Thanks, Jim. Appreciate it. We do hope that today’s one-off targets and disclosures on our Rynoh and warranty business units are helpful. I just note that these are just two of our many successful businesses at Porch that leverage our platform to differentiate and grow and then contribute back to expanding Porch Group’s advantages. Before wrapping, I want to take a step back and share our financial progress since we became a public company in December of 2020. Our business has grown more than 6x over the last 4 years. We’ve increased revenue at a 60% CAGR and guidance is approaching $500 million in revenue in 2024. This is driven by our Insurance segment, which has grown from virtually nothing to over $300 million of revenue in 2023 and what was then a central part of our vision has certainly become a reality. Similarly, revenue less cost of revenue is expected to grow to $233 million in 2024, a 44% for your CAGR. And finally, as we’ve said before, our adjusted EBITDA guidance for the full year is $6 million at the midpoint, a key milestone for the company to be profitable on a full year basis. And the $21 million in the second half of 2023 adjusted EBITDA, which was a $45 million improvement from the same 6 months in the prior year, shows that we are well positioned for significant profit growth potential ahead. And I’ll remind you, this amount of progress has been made during a time when the housing market contracted significantly. So just to the team sincerely well done. And as you know, we are just getting started. Finally, after looking back at the last 4 years, I want to take a moment here to look ahead and provide an update on our strategy and…

Operator

Operator

[Operator Instructions] Your first question comes from the line of Daniel Kurnos from Benchmark Company. Your line is open.

Daniel Kurnos

Analyst

Great, thanks. Obviously, really strong into the year. So congrats on the quarter, guys. Matt, I know you’re not going to talk about the reciprocal or update us later, but can you at least just give us a sense on if you’ve gotten the filings done or the audit done on that front?

Matt Ehrlichman

Management

Shawn, you can update on some of the filings and on, but just let me quickly on reciprocal. I’m happy to talk about it actually, Dan, is just we don’t yet have timing. As we talked about previously, we will update here as we go through the year. But we continue to have a close working relationship with our friends at the TDI or just continue to do a really nice job, and we’re excited about it. We continue to be very confident that, that’s the right structure for the business and that will happen here in due course.

Shawn Tabak

Management

Yes. With respect to Dan, I think your question is about the financials for the insurance entity, which is kind of part of that. That’s on track. We’re on top of it, and we’ll do that in due course here in the month of March, which is all we typically do it.

Daniel Kurnos

Analyst

Got it. Thanks. So Matt, just kind of [indiscernible] some really good numbers about risk reduction. And now that you’ve got the additional convective storm coverage and incremental what looks like data expansion, I know you’ve guided to, let’s call it, flat x CIG Gross written premium this year, but what’s kind of your thought process now that you’ve derisked the model so much on maybe getting understanding, you’re waiting for the reciprocal, but just thinking about getting a little bit more aggressive on adding policy, especially with the rate you’re getting right now?

Source excerpt:
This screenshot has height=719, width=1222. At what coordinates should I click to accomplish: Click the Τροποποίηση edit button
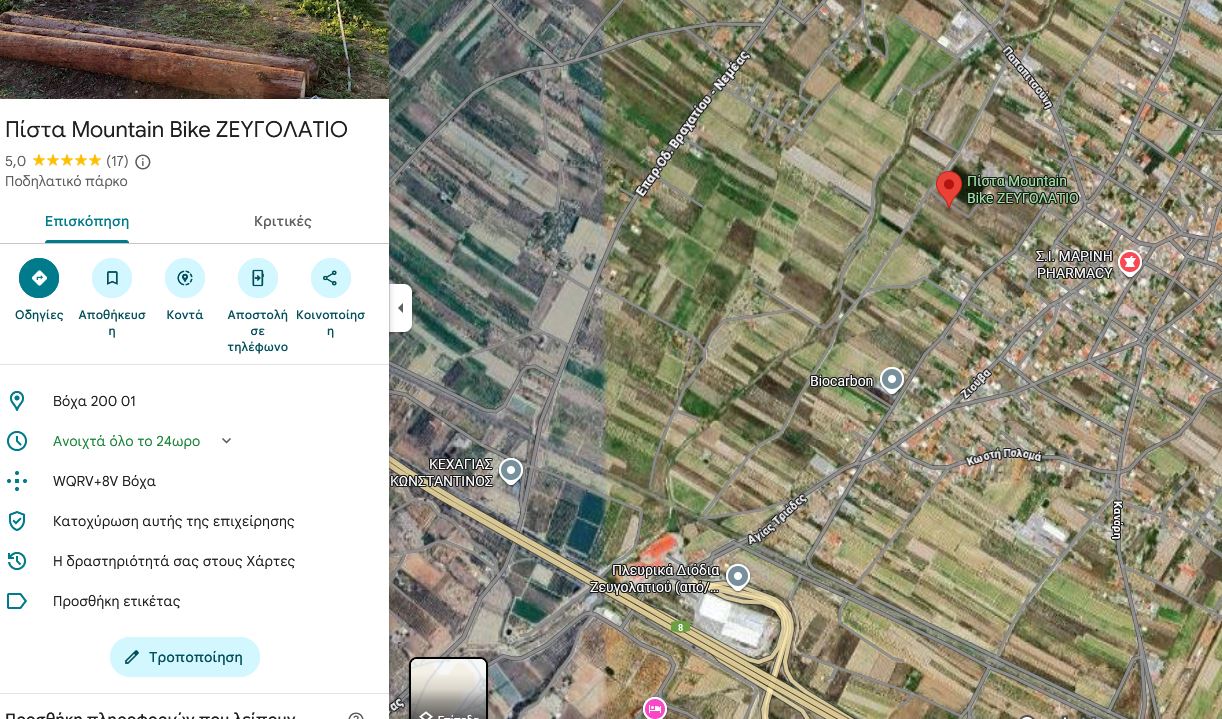pyautogui.click(x=185, y=657)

Given problem: Please reproduce the earnings call transcript above verbatim, beginning at the words "Great, thanks. Obviously, really" and stopping after "in due course.".

Answer to the exercise:
Great, thanks. Obviously, really strong into the year. So congrats on the quarter, guys. Matt, I know you’re not going to talk about the reciprocal or update us later, but can you at least just give us a sense on if you’ve gotten the filings done or the audit done on that front?

Matt Ehrlichman

Management

Shawn, you can update on some of the filings and on, but just let me quickly on reciprocal. I’m happy to talk about it actually, Dan, is just we don’t yet have timing. As we talked about previously, we will update here as we go through the year. But we continue to have a close working relationship with our friends at the TDI or just continue to do a really nice job, and we’re excited about it. We continue to be very confident that, that’s the right structure for the business and that will happen here in due course.